La simple association du Far-West et de Rockstar faisait déjà sacrément saliver. Vu le passif du studio, nul doute qu'ils allaient davantage chercher l'inspiration du côté du Western Spaghetti, sale et rugueux, plutôt que du côté du cinéma américain, plus propre sur lui et moraliste.
Et c'est exactement ça : le héros est usé, sale, doté d'une morale à géométrie variable (tout en restant crédible), taciturne, sarcastique à l'extrême. Bref Niko Bellic peut aller se rhabiller, on a sans doute ici le héros de jeu Rockstar le plus charismatique depuis Tommy Vercetti. Et ça ça fait méchamment plaisir !
L'ambiance du jeu est tout simplement exceptionnelle, que l'on soit en mode explorateur d'une contrée sauvage au début du jeu ou bien en mode témoin de la disparition d'un univers à la fin du jeu.
Et c'est cette fin de jeu qui donne au jeu toute sa dimension crépusculaire. Car si on perçoit dès le début du jeu des indices annonciateurs de la civilisation (téléphone, pistolets semi-automatiques,...) qui viendra à bout de l'Ouest sauvage, c'est lors du dernier acte du jeu que l’incompatibilité du héros de far-west avec le monde moderne nous frappe le plus. Et les musiques lugubres et très réussies qui accompagneront vos chevauchées à ce moment-là renforceront cette ambiance de fin d'un monde.
Si je devais oser une comparaison, je dirais que c'est un peu l'ambiance qu'on trouve chez Tolkien : c'est un univers dans lequel il est encore possible de vivre des aventures épiques, mais qui n'est plus que l'ombre de ce qu'il a été, et qui est voué à la disparition. Et ce parfum de nostalgie domine Red Dead Redemption tout autant qu'il a pu dominer le Seigneur des Anneaux. On vit des choses formidables, mais on a comme un goût de cendres dans la bouche, car le soleil est couchant et n'a pas vocation à se relever.
Bon et sinon, quid du jeu lui-même ? Ben c'est du GTA pur et dur. Si vous n'aimez pas GTA, passez votre chemin. Si vous aimez GTA, vous aimerez Red Dead Redemption.
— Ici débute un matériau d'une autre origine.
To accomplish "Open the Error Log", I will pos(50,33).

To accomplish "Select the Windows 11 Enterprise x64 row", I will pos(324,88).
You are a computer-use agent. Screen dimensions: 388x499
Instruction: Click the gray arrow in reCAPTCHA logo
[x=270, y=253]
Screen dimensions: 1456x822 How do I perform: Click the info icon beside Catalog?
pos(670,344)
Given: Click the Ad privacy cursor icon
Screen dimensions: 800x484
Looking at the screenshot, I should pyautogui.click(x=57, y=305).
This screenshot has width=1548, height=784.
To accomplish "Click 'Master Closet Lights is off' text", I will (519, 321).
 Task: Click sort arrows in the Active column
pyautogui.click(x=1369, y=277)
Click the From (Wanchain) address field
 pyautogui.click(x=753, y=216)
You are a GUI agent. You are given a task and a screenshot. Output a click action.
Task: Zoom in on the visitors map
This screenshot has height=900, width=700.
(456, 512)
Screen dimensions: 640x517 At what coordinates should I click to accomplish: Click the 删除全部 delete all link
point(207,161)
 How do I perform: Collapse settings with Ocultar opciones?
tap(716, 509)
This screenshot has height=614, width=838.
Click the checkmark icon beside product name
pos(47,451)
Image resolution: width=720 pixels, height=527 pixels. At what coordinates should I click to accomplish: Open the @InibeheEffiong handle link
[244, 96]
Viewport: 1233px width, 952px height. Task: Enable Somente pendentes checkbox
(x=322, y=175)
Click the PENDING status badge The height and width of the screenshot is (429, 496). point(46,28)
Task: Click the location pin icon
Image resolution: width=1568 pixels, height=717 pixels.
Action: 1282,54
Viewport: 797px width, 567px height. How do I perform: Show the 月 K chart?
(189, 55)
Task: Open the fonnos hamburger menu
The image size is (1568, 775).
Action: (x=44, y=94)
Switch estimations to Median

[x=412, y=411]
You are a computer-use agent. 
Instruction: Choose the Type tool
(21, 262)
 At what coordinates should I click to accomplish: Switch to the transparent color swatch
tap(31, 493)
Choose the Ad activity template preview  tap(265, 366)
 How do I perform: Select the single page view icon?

Il y a bien quelques modification mineures de gameplay (le maniement du cheval en tête), mais rien qui brise la formule qui marche si bien !
Seul petit défaut pénible : la mort. Dans un GTA, lorsqu'on meurt, on a une petite pénalité financière et on "respawn" à l'hopital, sans que la continuité du jeu soit interrompue. Dans RDR, quand on meurt, la dernière sauvegarde est chargée automatiquement, et vous perdez les objets accumulés (et les stats augmentées) depuis cette dernières sauvegarde. En soit c'est pas trop dérangeant, cela incite le joueur à être plus prudent et à sauvegarder régulièrement, mais le jeu ne prévient pas le joueur de ce changement de fonctionnement, et les habitués de GTA risque de ne pas comprendre tout de suite ce qui leur arrive. Moi par exemple, j'avais l'impression que le jeu buguait et faisait des rollbacks, car je me souvenais avoir fait telle ou telle chose qui n'apparaissaient pas dans mes stats.
Quand on parle de jeu en monde ouvert, le monde en question est au moins aussi important pour le ressenti qu'on a du jeu que les missions qu'on y accomplit. Et le moins qu'on puisse dire, c'est qu'il est formidable le monde de RDR. Déjà artistiquement c'est très réussi, des villes fantômes aux déserts bondés de cactus, même si graphiquement jouer sur 360 après avoir fait GTA IV sur PC ça choque un peu. Les routes sont souvent le théâtre de rencontre fortuites, les forêt, déserts et plaines du jeu sont jonchés d'animaux sauvages pacifiques ou belliqueux, bref c'est vivant, ça bouge ! On prend un plaisir fou à parcourir les étendues du jeu, et je ne me suis presque pas servi de la fonction "trajet rapide" de tout le jeu, préférant chevaucher mon fidèle destrier au travers de contrées plus ou moins hospitalières.
La trame principale, si elle n'est pas exceptionnelle (l'épisode mexicain m'a un peu fatigué au bout d'un moment), se laisse suivre jusqu'à sa conclusion extraordinairement maîtrisée.
Seul l'épilogue est un peu maladroit, choisissant la voie du déterminisme social, et éradiquant les efforts de John Marston pour éloigner son fils de cet univers dont il a lui-même voulu s'extraire.
Enfin bref, Red Dead Redemption est un très grand jeu, maîtrisé de bout en bout par un Rockstar plus en forme que sur GTA IV.